Computing marginal contributions does not scale well with data set size, and influence functions are limited by the number of parameters of the model, due to the need to (approximately) invert the Hessian of the loss.

An efficient and effective method is Data-OOB [Kwo23D],
which uses a simple estimate of the out-of-bag generalization error of a bagging
estimator for the values. The estimator is built with a user-provided model of
interest and can prove useful for identifying low-quality samples in a dataset.
Another example is CGS, the *complexity-gap score* of [Noh23D], which defines a data complexity measure based on the
activations of ReLU neural network.

# Some model-free techniques

There are some attempts to transfer model-centric values between models
without fundamentally changing anything about the definition of value, cf.
[Yon21W, Sch22C], but this shows
at best mixed results. A whole body of research looks instead at model-agnostic
or fully **data-centric** notions of value.

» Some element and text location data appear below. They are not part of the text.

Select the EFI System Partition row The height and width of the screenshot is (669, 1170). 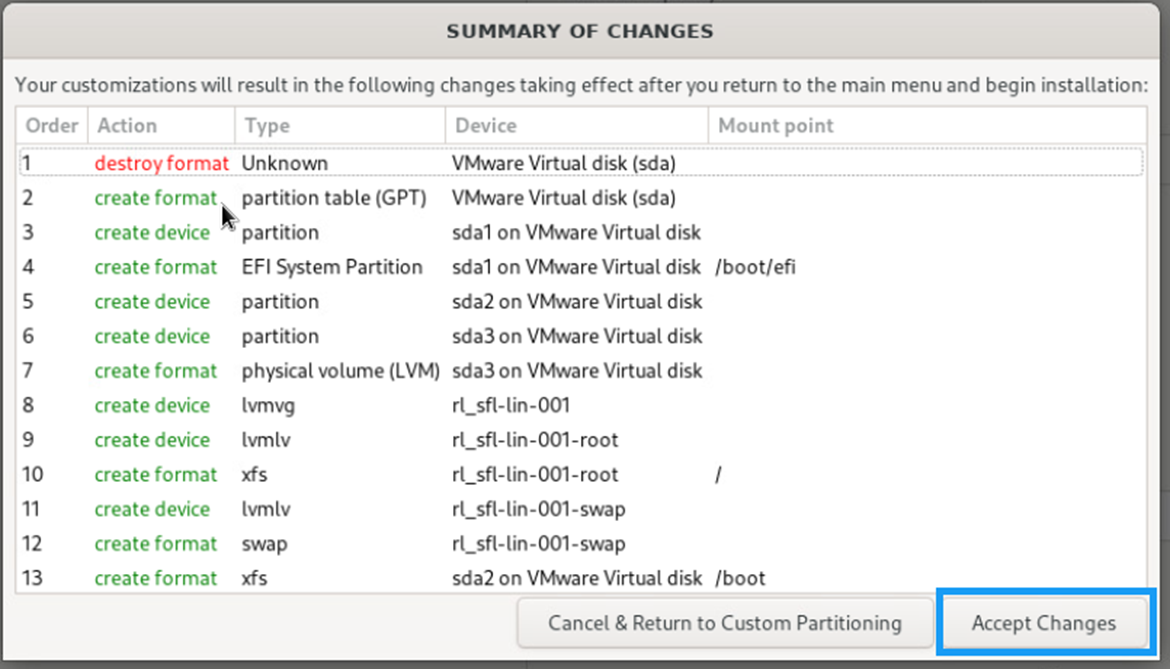[x=581, y=267]
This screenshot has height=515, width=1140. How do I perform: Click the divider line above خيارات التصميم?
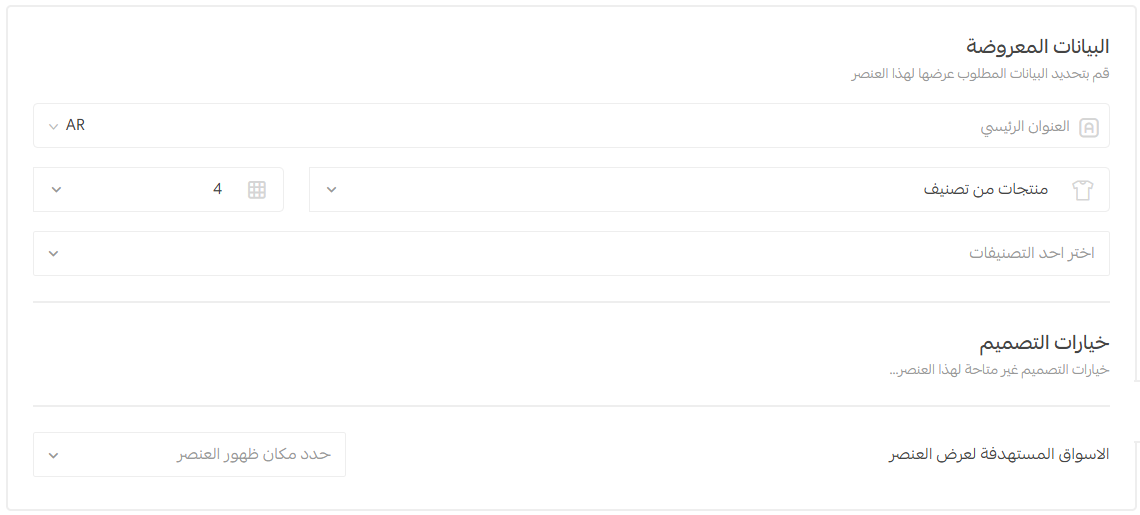point(571,302)
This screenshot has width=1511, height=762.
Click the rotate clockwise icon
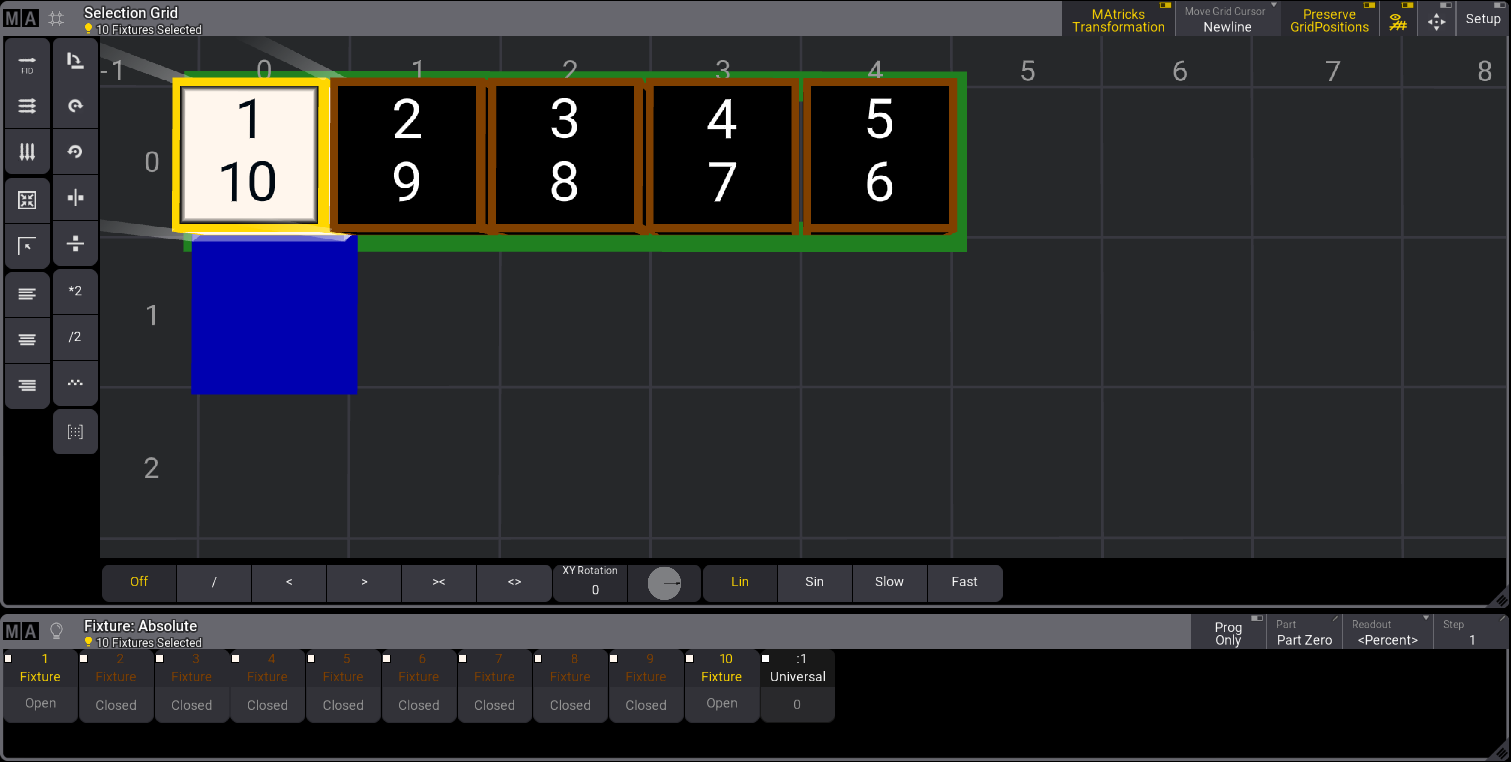75,106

The first work to detach value from the model uses an idea of volume related to the determinant of the covariance matrix, but the few guarantees it provides are tied to very strong assumptions on model structure like linearity, and experiments where these are violated show rather disappointing results [Xu21V].

A much more promising alternative uses optimal transport (OT) distance to a reference validation dataset to define the value of a training set [Jus23L]. Value of individual instances is computed as the gradient of this distance.7 7 Optimal transport has an $\mathcal{O} (n^3)$ time complexity, but thanks to the convexification provided by the Sinkhorn estimator of Wasserstein distance, computational cost is kept well below this. The method, dubbed LAVA, comes with a bound that ensures low validation error if the data generating processes for training and validation sets is stable in the sense that it assigns the same labels to points with similar features. Additionally, its reduced computational cost enables scaling to tens of thousands of samples with complex models, a regime unaccessible to most GT methods.